Set problem.
Put the lines below into a JSON list of strings, one string per line, leaving out blank lines and the pictures.

[Items listed in a dataset]
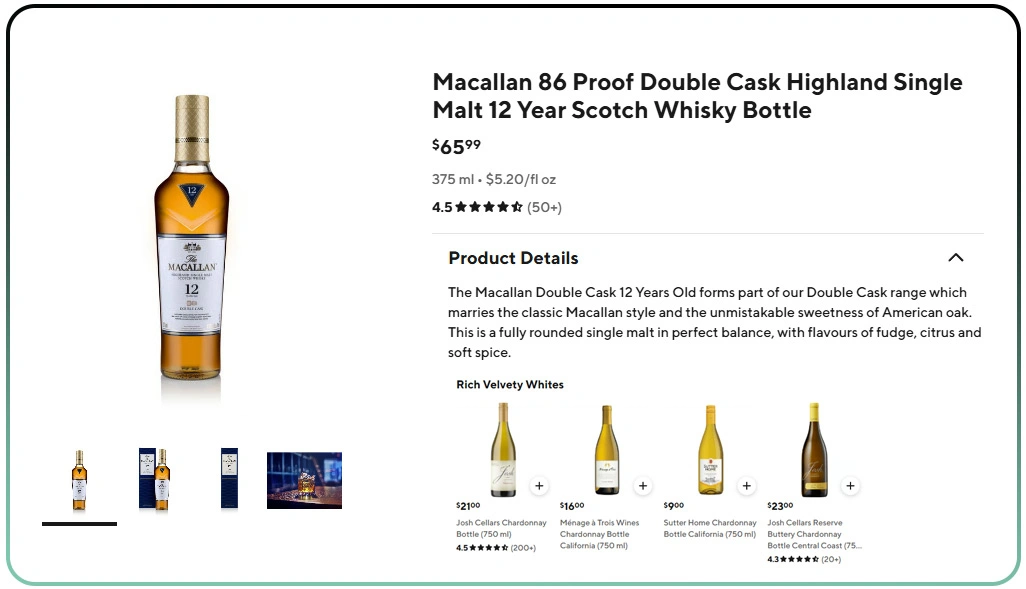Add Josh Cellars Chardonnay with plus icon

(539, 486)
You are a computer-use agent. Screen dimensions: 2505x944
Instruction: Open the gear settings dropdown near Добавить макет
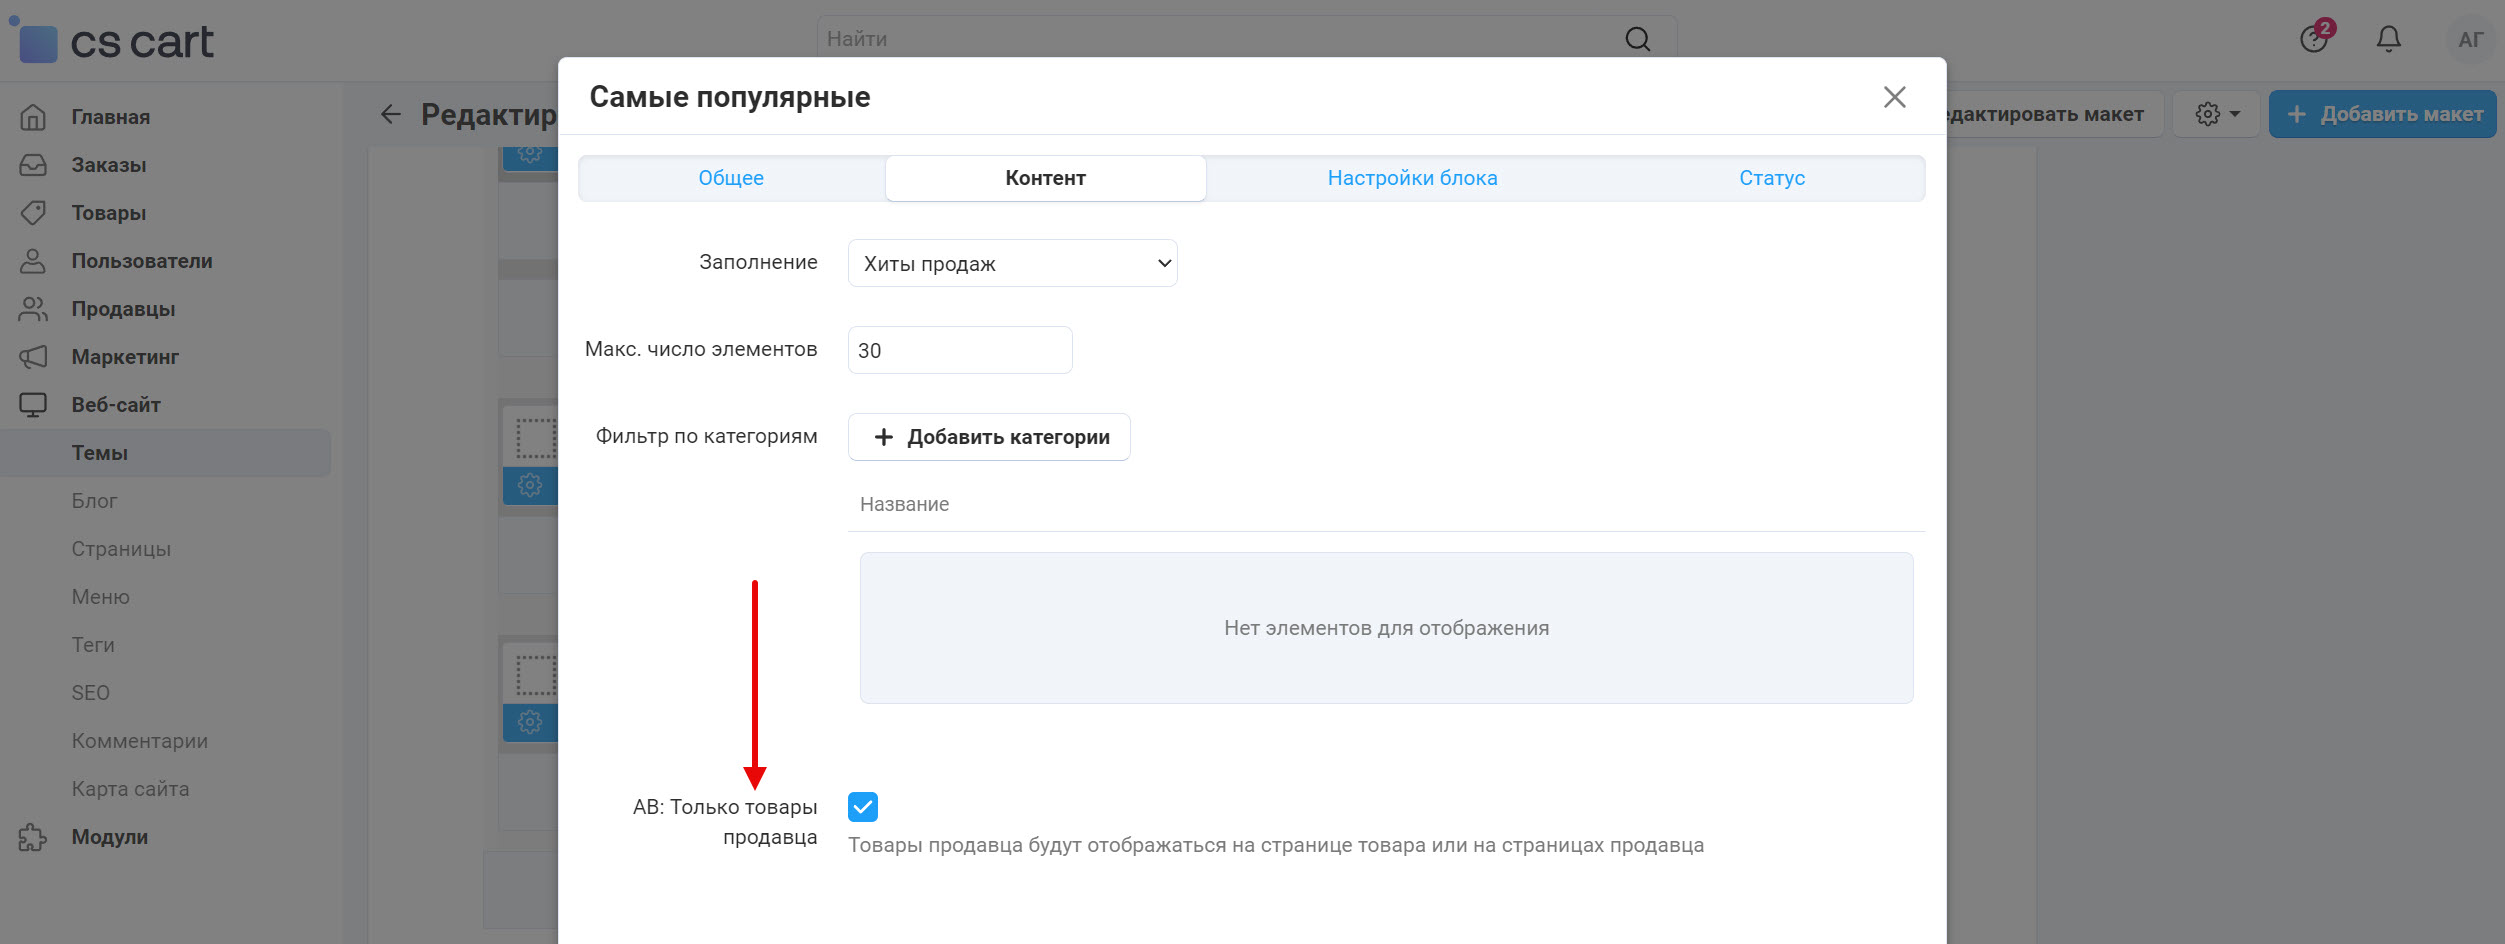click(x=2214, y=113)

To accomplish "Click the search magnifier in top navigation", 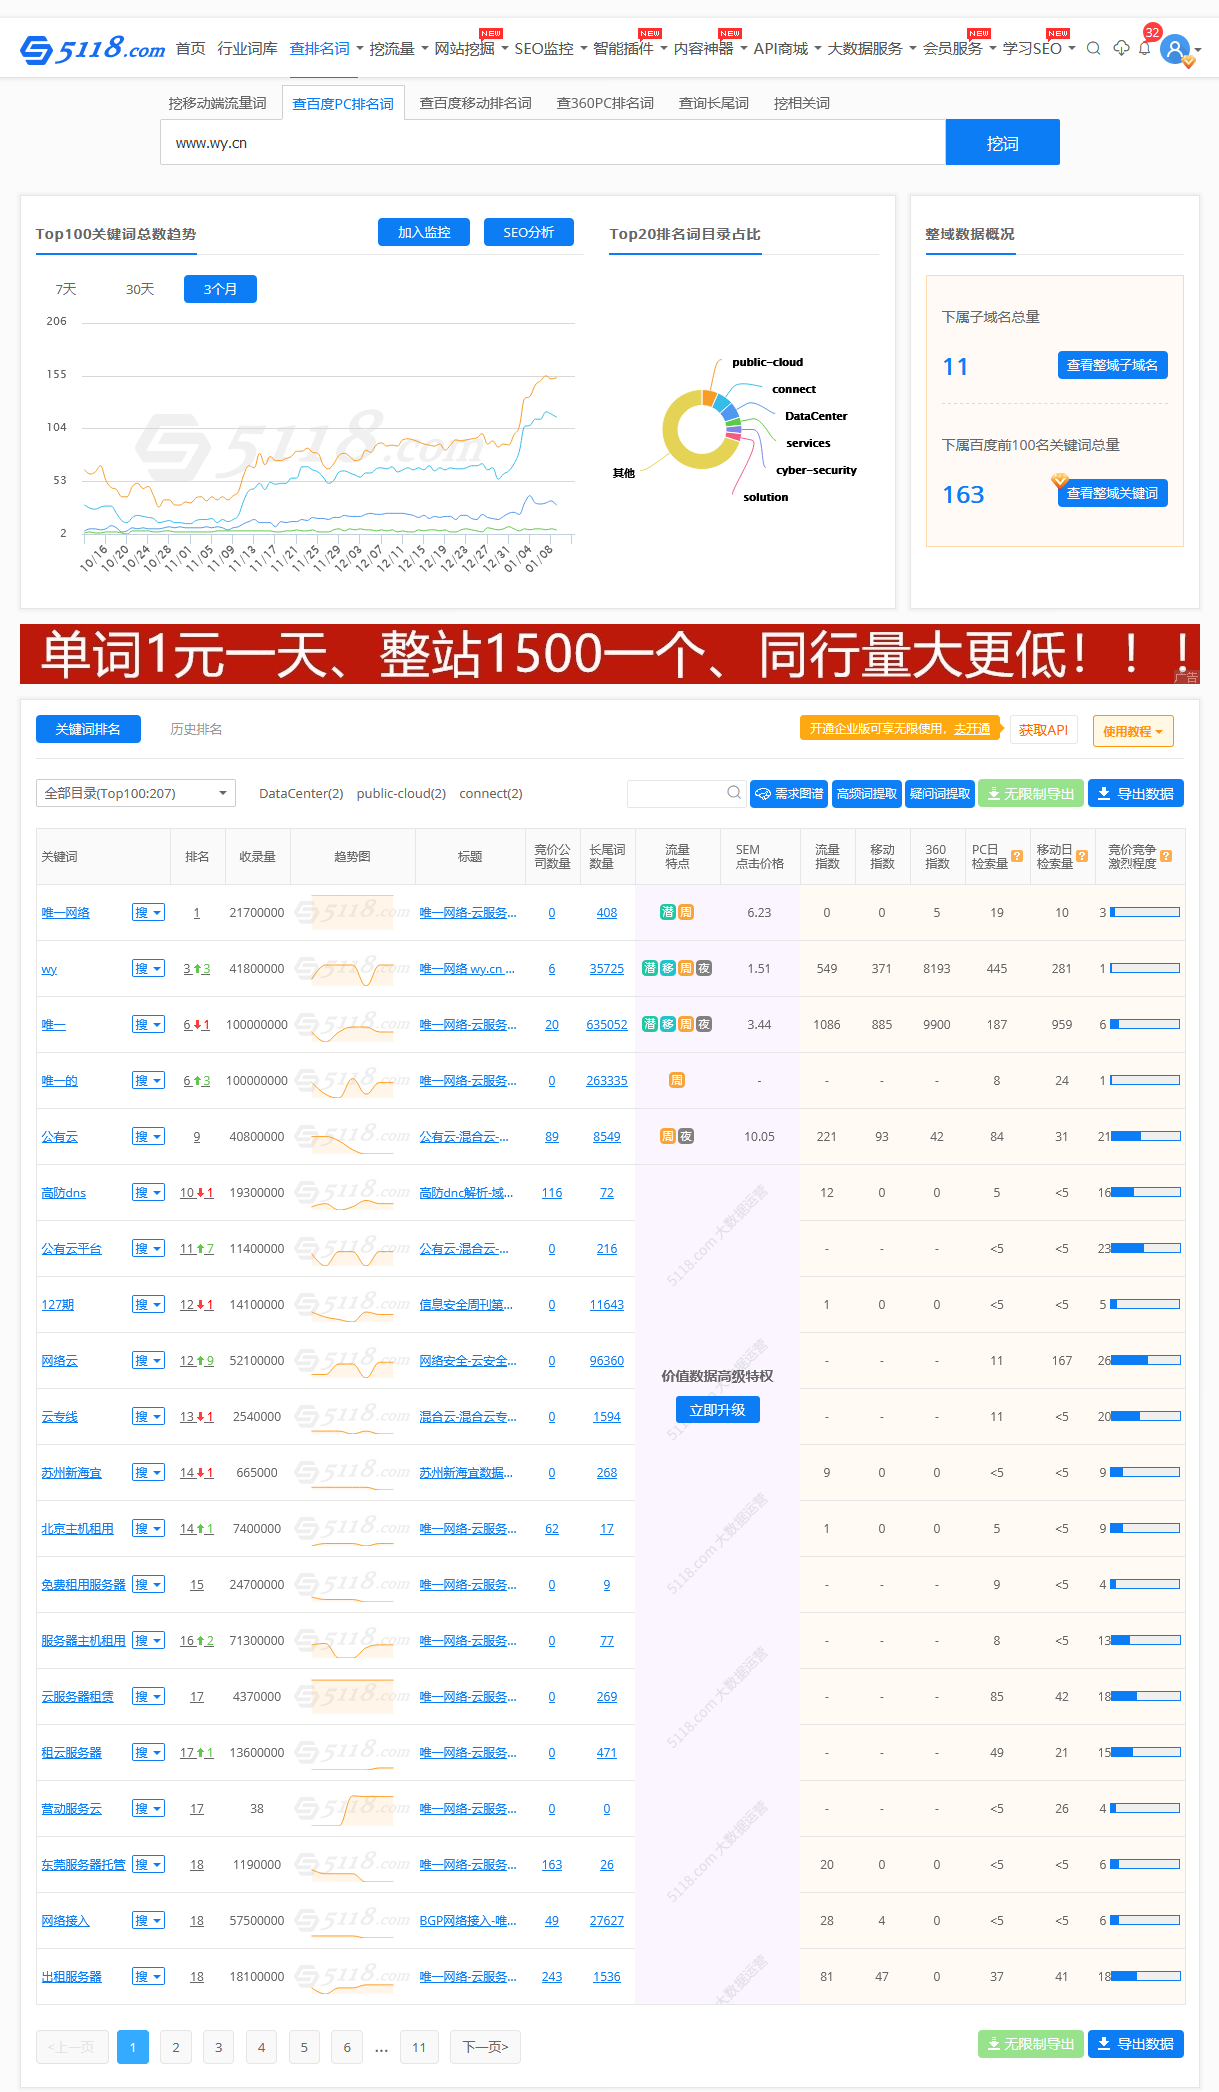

Exercise solution.
[
  "Add Josh Cellars Chardonnay with plus icon",
  "(539, 486)",
  "You are a computer-use agent. Screen dimensions: 2505x944",
  "Instruction: Open the gear settings dropdown near Добавить макет",
  "click(x=2214, y=113)",
  "To accomplish \"Click the search magnifier in top navigation\", "
]